Также живописное изображение бамбука, воспринимаемое зрителем в контексте философии Чжуан-цзы, считается подобием истинного человека, т.е. опустошенного. И благодаря этому в нем, как и в свирели из бамбука, звучит сама природа — человек откликается не намеренно, а как бы само собой, как эхо.
В механизм традиции, не утратившей актуальности, закладывались образы — символы. Например, Лао-цзы и Чжуан-цзы часто обращаются к образу воды как символу различных норм даосской философии. Любимый образ Чжуан-цзы — водная гладь, которая олицетворяет непроявленную сущность, истинную мудрость, подлинное мастерство: «Покой воды — образец для мастера». Глубокий философский смысл заключен и в изображаемом в китайской живописи мотиве «мотылек и бабочка». Чаще всего, живописное изображение бабочки настраивает на ассоциацию с популярной притчей про бабочку и Чжуан-цзы. В ней раскрыта относительность понятий «различие» и «тождество», «сон» и «явь». Мыслителю приснилось, что он стал бабочкой. Проснувшись, он впал в сомнения: ему ли пригрезилось, что он бабочка, или бабочке снится, что она Чжу-ан-цзы. Бабочка, претерпевающая метаморфозы своего бытия, призвана иллюстрировать философскую идею о том, что различие есть одна из форм тождества.

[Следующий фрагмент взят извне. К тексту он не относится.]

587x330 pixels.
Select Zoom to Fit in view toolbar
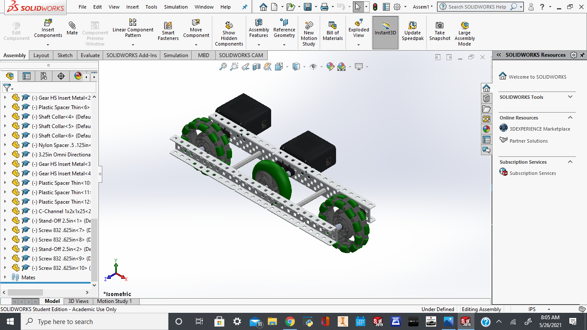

Согласно китайской философской мысли, еще один яркий образ — тень — полон глубокого смысла. Тень — символ человека, овладевшего подлинным учением, то есть человека, осознавшего свою слитность с Единым, и лишенного своего профанического я. Тень воплощает и идею изначального мрака и изначальной пустоты. Она сама по себе и не движется, словно не обладает формой, поэтому, являясь отражением Абсолюта, она ближе к Абсолюту, так как тень не так изменчива, не так определенна, как телесная форма. И далее, пребывание в тени свойственно настоящему человеку, тень дерева — подлинная обитель странника. Вместе с тем тень иногда понимается как следы деяний человека, по которым о нем и судит мир. Тень выступает в роли учителя, мастера и мудреца, наставляющего откликаться, а не преобразовывать, быть эхом истины, а не ее творцом.

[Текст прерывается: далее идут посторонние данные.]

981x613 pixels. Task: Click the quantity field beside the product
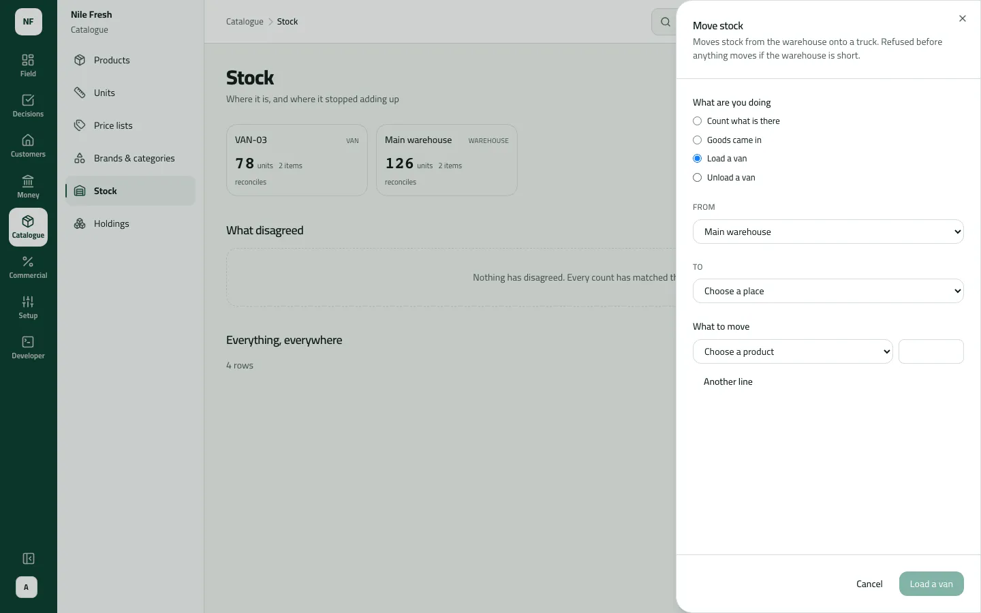931,351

Надо заметить, и у китайской, и у западной живописи есть свои особенности и преимущества. Западные художники за счет «света и тени» могут более реалистично передать изображаемый объект, что относится в первую очередь к импрессионистам, которые использовали цвета, максимально задействуя солнечный свет, и таким образом смогли передать «симфонию света» в каждой своей картине. С другой стороны, китайские художники редко использовали цвет, а то и вовсе отказывались от него, полагаясь на соло «линейных набросков» или «туши и различия». Если же был задействован цвет, то он играл второстепенную роль. Издревле и до сих пор в китайской живописи можно наблюдать сочетание туши и цвета. Так, скажем, современные китайские художники У Чаншо и Ци Байши часто изображали цветы в цвете, а листья — черным (тушью), иногда соединяя черноту и цвет. Что касается живописи в стиле «тщательность исполнения и сочность цвета», то она напоминает один из видов китайского оркестра с его гонгами, барабанами, трещотками, которые отличаются друг от друга издаваемым звуком,
Статъя поступила в редакцию 16.11.08
но, звучащие вместе, создают мелодию, исполненную гармонии. К такого рода работам, например, можно отнести картины У Чаншо «Китайские глицинии» и Ци Байши «Персики». Кстати, «Персики» ранее были также написаны У Чаншо.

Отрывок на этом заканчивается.